WASHINGTON -- President Obama is expected to ask Congress Thursday to extend the payroll tax cut every working person who gets a paycheck has been receiving for the past year. I call it the best tax break you don't know you have.
No one I've asked over the past few months can tell me the amount of cash Obama has put in their pocket. And it's clear the people I've been chatting with -- friend and foe of Obama -- had no idea they were getting a tax break. Maybe it's a result of so much direct deposit that people don't study pay stubs anymore or a matter of financial literacy or confusing messaging from the White House.
Here's the deal: Under a bipartisan deal Obama made with Congress in 2010 and starting in 2011, the deduction on your paycheck for Social Security -- often called a payroll tax -- was cut by 2 percent for a year. The rate workers kicked in dropped to 4.2 percent from 6.2 percent. The employers' contribution stayed the same -- 6.2 percent.
What does this mean to you? If you make $106,800 a year, the maximum saving is $2,136. (Social Security taxes are applied to only the first $106,800 of earnings.)
Let's look at it another way: If you make $500 a week, you get a $10 weekly tax cut. If you make $1,000 each week, your break is $20; a $1,500 weekly salary earner pays $30 less in payroll taxes.
In aggregate, the payroll tax cut pumped an estimated $112 billion into the economy -- indirectly.
This break works best if people buy stuff -- and not save the money or pay down debt. The Congressional Budget Office concluded that "higher spending would, in turn, increase production and employment."
Unlike other economic stimulus programs, the paroll tax break does not deliver as much bang for the buck as, say, a targeted tax cut or stimulus spending. Consider the upside: Trimming the payroll tax is one of the only tools around that can put money in the hands of consumers everywhere right away.
Obama, in his speech, may call for the employers' Social Security contribution to be temporarily trimmed. The thought is that even a short-term employer cut will bolster the balance sheets of business, potentially resulting in either more hires or expansion.
Some conservative Republicans in Congress question the effectiveness of the payroll tax cut -- even as they have fought hard to preserve the upper income Bush era income tax cuts.
The payroll tax holiday alone is not going to create the wholesale job growth needed to reduce the 9 percent unemployment rate.

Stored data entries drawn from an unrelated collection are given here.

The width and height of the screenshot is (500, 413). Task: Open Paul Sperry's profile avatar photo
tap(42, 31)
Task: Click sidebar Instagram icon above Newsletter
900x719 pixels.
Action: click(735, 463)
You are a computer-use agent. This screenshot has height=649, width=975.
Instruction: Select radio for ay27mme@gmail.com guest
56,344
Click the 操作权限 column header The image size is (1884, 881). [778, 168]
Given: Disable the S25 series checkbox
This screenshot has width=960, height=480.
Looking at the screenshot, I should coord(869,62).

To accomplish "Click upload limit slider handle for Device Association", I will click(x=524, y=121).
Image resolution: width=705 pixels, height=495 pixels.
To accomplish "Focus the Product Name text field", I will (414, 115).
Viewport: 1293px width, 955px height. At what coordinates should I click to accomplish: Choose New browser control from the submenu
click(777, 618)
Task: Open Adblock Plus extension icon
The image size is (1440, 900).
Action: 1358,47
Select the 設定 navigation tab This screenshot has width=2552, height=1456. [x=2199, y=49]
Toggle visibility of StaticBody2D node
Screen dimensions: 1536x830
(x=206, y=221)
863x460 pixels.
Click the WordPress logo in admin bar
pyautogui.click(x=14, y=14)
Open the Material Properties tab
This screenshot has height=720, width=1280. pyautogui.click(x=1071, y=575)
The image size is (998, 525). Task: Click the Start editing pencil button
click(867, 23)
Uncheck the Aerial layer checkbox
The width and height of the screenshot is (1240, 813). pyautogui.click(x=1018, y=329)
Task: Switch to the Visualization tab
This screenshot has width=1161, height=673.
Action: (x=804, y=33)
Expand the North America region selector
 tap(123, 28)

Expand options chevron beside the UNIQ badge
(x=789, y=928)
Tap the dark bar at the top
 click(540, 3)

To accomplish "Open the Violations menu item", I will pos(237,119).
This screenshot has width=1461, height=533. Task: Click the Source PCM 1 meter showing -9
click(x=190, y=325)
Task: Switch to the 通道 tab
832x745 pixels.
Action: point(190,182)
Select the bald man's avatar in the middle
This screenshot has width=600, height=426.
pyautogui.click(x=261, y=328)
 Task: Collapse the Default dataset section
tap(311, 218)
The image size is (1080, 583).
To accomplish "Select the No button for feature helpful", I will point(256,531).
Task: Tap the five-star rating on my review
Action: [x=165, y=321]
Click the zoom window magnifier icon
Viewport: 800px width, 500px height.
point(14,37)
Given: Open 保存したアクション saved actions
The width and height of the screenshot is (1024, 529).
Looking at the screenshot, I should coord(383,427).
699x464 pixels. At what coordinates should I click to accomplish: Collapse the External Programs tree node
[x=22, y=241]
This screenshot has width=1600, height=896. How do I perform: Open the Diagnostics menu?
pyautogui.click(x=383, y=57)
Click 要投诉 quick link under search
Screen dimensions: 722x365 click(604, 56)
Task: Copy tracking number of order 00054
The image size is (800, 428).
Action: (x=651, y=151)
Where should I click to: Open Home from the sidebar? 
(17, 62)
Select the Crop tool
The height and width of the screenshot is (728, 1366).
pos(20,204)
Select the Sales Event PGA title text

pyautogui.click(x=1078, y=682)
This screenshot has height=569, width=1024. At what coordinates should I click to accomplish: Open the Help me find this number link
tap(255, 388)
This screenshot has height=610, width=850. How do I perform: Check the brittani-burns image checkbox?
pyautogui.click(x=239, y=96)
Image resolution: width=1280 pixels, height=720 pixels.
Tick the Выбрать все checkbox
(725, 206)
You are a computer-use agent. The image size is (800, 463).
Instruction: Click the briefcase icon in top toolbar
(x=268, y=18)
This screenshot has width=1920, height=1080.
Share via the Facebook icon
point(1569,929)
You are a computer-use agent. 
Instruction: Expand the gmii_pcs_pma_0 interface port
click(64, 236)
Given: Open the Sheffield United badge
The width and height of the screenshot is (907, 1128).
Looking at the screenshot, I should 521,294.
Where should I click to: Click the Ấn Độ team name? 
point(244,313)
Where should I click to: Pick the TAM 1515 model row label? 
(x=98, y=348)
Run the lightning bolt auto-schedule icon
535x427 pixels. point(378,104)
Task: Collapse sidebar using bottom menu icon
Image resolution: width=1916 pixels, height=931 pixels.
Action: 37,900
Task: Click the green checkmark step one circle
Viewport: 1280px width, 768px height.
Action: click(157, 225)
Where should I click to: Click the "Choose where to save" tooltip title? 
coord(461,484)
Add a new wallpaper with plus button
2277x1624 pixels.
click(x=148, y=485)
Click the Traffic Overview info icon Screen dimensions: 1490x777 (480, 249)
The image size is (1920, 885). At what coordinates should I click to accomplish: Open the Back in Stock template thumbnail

It is a retail component of a package of possible cures.
One of Obama's most caustic critics, Rep. Joe Walsh (R-Ill.), a leader of the anti-tax Tea Party may have, for once, found common ground with the president. Walsh told me he supports renewing the payroll break and extending it to employers. He does not believe it will create jobs but it "puts more money in the pockets of more Americans" and that is "always the right thing to do."